YOUR OBJECTIVE:
There is material below. Print exactly the lines starting at the line with "This screenshot has" and ending at the line with "You are a GUI", ends included, and no others.

RECORDS:

++++++++++

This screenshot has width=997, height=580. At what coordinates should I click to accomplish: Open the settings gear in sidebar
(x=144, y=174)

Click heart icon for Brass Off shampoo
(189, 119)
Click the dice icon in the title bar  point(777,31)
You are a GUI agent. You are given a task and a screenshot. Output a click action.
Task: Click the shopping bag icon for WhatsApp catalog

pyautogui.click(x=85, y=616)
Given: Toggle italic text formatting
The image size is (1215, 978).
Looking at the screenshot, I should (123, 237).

++++++++++

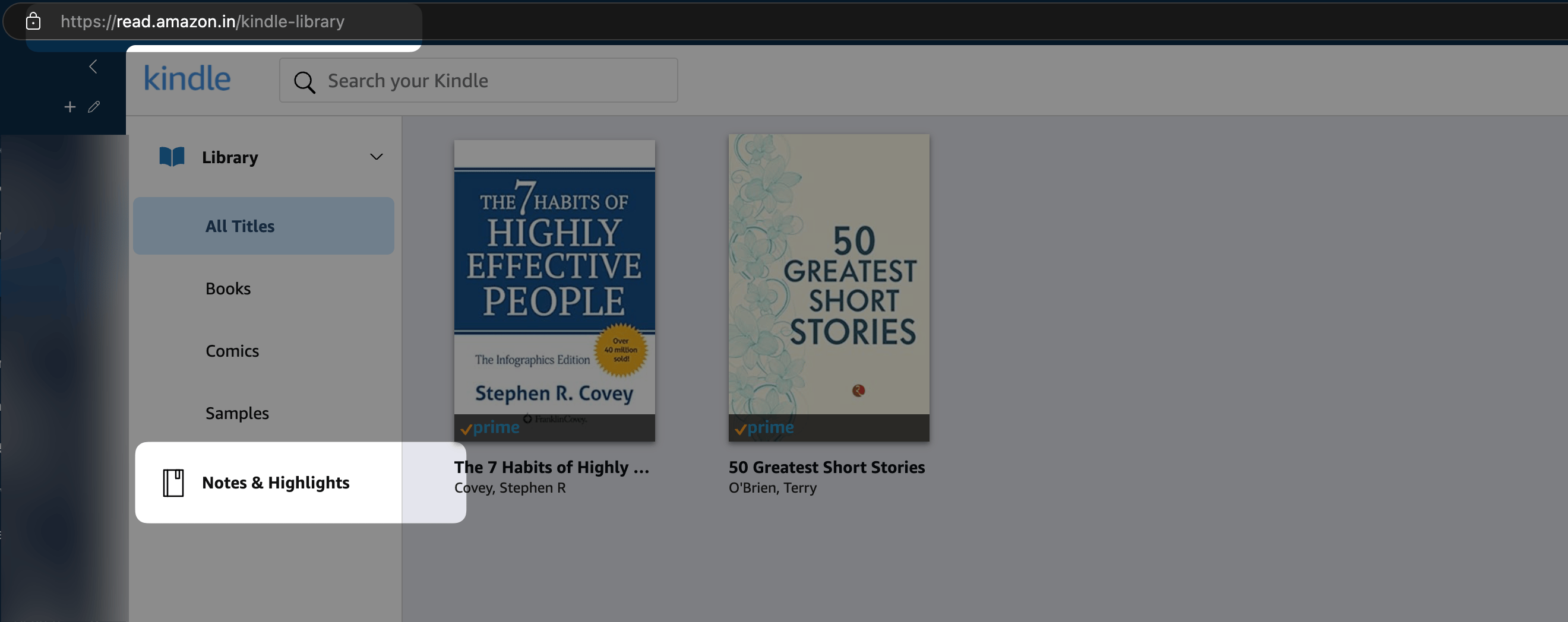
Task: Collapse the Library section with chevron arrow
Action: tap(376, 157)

++++++++++

RESULT OF THE EXERCISE:
This screenshot has width=997, height=580. At what coordinates should I click to accomplish: Open the settings gear in sidebar
(x=144, y=174)

Click heart icon for Brass Off shampoo
(189, 119)
Click the dice icon in the title bar  point(777,31)
You are a GUI agent. You are given a task and a screenshot. Output a click action.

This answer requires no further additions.